Shorten's choices shape election direction

Labor leader Bill Shorten chose to show a raw, personal side of himself this week in a moment that may prove to be the most memorable of the 2019 campaign.

ELECTION19 BILL SHORTEN CAMPAIGN DAY 28

The politician with his stump speech and slogans melted away to leave a man on the verge of tears. (AAP)

"This election is about choices," Bill Shorten tells the doctors and nurses sitting around a hospital cafe table.

"This election is about choices," he tells the workers who once made Fords and Holdens in Geelong but now make high performance, high-tech wheels.

"This election is about choices," he tells the woman dying from cancer who says she's out of choices.

Whether he's speaking quiet words of comfort to an older woman who just came to see the doctor and is overwhelmed by the television cameras, or dropping his flat-vowelled "didja knows" before a group of port workers, the Labor leader is adept at responding genuinely to people but also seguing into a stump speech.

It's like he's out to win votes one Australian at a time.

But he also remembers their stories, using anecdotes he's learned in those quiet conversations to emphasise points while answering questions from the media later.

The strongest story he shared this week wasn't one he'd heard in a doctor's room or sitting on the bed of a CT scanner.

→ GIVEN RECORDS
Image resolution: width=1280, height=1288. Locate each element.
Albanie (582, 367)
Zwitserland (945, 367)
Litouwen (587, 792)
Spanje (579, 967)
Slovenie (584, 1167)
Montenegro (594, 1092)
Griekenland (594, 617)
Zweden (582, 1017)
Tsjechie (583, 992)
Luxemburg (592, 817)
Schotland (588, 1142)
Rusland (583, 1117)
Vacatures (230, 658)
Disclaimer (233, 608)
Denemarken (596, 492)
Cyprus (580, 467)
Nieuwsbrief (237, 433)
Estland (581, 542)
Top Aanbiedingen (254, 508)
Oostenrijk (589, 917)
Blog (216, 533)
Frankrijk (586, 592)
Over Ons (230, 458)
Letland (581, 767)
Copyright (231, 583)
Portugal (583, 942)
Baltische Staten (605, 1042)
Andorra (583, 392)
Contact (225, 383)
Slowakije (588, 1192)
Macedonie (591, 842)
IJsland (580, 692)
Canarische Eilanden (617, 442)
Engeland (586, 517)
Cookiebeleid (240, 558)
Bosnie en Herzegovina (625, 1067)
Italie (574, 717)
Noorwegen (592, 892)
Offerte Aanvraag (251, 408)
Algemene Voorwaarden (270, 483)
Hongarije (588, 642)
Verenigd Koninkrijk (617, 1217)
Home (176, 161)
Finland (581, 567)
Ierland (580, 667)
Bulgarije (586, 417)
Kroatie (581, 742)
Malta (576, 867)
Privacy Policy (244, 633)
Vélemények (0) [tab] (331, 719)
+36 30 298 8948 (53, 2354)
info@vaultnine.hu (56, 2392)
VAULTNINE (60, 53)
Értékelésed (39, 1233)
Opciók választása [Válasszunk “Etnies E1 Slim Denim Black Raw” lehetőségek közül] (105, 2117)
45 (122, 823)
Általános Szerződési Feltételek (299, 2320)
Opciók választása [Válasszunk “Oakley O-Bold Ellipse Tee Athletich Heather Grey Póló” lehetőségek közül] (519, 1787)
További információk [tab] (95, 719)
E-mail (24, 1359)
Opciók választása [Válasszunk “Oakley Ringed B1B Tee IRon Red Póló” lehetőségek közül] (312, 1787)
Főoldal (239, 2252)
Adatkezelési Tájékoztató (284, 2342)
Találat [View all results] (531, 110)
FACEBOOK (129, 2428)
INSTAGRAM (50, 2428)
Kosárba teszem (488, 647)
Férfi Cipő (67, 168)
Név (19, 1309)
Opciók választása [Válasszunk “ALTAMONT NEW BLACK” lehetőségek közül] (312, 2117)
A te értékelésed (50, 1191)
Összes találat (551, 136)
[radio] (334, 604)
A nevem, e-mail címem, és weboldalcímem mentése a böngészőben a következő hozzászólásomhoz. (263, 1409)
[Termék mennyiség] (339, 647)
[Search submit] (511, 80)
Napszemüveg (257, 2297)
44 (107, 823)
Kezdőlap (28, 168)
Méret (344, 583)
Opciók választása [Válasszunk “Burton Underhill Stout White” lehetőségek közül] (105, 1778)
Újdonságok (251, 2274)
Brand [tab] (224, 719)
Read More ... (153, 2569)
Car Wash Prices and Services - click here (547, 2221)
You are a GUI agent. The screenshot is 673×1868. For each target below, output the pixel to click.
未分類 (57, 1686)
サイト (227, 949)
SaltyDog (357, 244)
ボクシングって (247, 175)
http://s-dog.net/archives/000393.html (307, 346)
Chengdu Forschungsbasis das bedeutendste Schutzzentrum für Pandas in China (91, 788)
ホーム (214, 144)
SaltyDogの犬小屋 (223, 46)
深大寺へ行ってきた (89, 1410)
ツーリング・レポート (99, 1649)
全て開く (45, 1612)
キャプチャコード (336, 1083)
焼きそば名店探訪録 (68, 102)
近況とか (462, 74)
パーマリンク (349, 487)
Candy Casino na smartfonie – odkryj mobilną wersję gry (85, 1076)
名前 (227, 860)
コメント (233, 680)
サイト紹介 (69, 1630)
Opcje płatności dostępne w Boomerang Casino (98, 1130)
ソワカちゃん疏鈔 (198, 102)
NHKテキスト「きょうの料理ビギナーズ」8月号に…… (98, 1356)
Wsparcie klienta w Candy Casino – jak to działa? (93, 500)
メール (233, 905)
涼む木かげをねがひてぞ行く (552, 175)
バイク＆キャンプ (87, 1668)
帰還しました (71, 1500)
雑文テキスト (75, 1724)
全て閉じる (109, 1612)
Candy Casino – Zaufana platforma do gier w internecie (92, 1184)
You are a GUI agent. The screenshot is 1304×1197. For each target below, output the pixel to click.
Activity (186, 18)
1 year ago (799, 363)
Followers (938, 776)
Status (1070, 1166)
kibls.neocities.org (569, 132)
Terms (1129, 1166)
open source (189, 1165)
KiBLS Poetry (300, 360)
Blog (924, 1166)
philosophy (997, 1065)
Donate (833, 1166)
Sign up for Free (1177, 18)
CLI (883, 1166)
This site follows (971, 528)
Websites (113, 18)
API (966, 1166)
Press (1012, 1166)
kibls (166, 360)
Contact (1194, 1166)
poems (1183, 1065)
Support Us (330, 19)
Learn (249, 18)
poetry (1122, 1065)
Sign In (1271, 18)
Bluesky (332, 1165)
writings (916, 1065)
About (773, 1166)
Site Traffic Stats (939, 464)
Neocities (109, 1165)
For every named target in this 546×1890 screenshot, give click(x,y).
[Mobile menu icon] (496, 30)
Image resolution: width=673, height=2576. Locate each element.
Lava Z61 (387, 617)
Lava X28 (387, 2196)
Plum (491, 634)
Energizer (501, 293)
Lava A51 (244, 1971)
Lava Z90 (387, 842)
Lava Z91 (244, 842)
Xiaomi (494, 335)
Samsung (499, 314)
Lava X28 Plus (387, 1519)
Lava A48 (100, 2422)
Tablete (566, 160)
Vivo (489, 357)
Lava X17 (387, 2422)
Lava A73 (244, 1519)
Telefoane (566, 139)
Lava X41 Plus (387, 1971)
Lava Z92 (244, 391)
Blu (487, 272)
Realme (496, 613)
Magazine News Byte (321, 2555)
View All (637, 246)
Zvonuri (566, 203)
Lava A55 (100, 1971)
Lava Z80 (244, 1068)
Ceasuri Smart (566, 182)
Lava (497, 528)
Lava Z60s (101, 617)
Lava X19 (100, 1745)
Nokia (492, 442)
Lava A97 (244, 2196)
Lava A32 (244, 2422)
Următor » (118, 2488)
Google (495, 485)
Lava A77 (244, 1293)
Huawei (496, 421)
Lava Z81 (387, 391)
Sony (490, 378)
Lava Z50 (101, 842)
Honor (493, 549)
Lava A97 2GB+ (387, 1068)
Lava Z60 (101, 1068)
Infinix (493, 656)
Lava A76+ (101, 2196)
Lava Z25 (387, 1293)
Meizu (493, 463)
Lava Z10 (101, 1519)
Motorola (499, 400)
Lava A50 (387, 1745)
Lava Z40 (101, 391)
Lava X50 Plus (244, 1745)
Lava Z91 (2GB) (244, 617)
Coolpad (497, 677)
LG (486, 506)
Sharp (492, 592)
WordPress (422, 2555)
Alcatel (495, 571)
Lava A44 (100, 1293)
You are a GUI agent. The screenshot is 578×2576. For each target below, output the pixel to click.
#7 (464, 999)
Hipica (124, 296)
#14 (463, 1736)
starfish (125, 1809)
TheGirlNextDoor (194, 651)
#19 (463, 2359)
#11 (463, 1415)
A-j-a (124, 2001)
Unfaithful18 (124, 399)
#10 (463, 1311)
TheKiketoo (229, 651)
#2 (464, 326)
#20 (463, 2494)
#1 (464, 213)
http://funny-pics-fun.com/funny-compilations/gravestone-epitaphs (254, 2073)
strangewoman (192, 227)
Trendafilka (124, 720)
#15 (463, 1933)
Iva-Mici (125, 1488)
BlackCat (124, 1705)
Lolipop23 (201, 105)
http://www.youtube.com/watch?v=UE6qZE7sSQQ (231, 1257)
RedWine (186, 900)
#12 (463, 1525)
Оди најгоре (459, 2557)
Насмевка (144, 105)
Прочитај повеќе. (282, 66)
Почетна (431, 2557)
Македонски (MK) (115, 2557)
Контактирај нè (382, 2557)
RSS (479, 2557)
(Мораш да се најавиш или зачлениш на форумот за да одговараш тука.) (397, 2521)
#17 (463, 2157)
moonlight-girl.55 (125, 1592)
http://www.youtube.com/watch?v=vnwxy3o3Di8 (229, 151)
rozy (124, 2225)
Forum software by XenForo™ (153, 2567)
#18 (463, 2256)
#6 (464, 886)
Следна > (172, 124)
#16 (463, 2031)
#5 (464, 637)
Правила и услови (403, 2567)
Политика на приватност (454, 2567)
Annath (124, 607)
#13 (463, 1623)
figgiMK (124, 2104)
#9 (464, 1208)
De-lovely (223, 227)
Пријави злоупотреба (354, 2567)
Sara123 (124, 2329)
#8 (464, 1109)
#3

→ ACTIVITY LIST
[a] In the article on Bill Shorten's campaign, rewrite the passage between "The politician with" and "out of choices.", inclusive, putting "options" in place of "choices" throughout.
[b] According to the article on Bill Shorten's campaign, where are the workers who once made Fords and Holdens?
[c] Write the next part of the article on Bill Shorten's campaign, picking up after its final sentence.

→ ANSWER SECTION
[a]
The politician with his stump speech and slogans melted away to leave a man on the verge of tears. (AAP)

"This election is about options," Bill Shorten tells the doctors and nurses sitting around a hospital cafe table.

"This election is about options," he tells the workers who once made Fords and Holdens in Geelong but now make high performance, high-tech wheels.

"This election is about options," he tells the woman dying from cancer who says she's out of options.

[b] They are in Geelong.

[c]
It was the one he grew up with.

Usually at a press conference there's a certain low-level fidgeting, inattention, as reporters poise to jump in with a question or broadcast crews adjust gear.

Not so on Wednesday, when the room in the upstairs of a GP superclinic - commissioned when Labor was last in government - grew still and thick with intensity as Shorten gave a detailed account of his mother's life and her persistent striving in the face of every hurdle thrown up in her way.

She only achieved her dream of becoming a lawyer in her 50s, but it wasn't exactly all she'd hoped with ever more obstacles appearing - age, gender, class.

Shorten started the week with a slick and well-choreographed campaign launch.

But as he told his mother's story - rebutting an attack in the Daily Telegraph on his honesty - the politician with his stump speech and slogans melted away to leave a man on the verge of tears, sharing his truths.

The moments that define an election are obvious but also indescribable; you just know them when you see them.

The choice Shorten made to share Ann's story may turn out to be the most memorable of the election.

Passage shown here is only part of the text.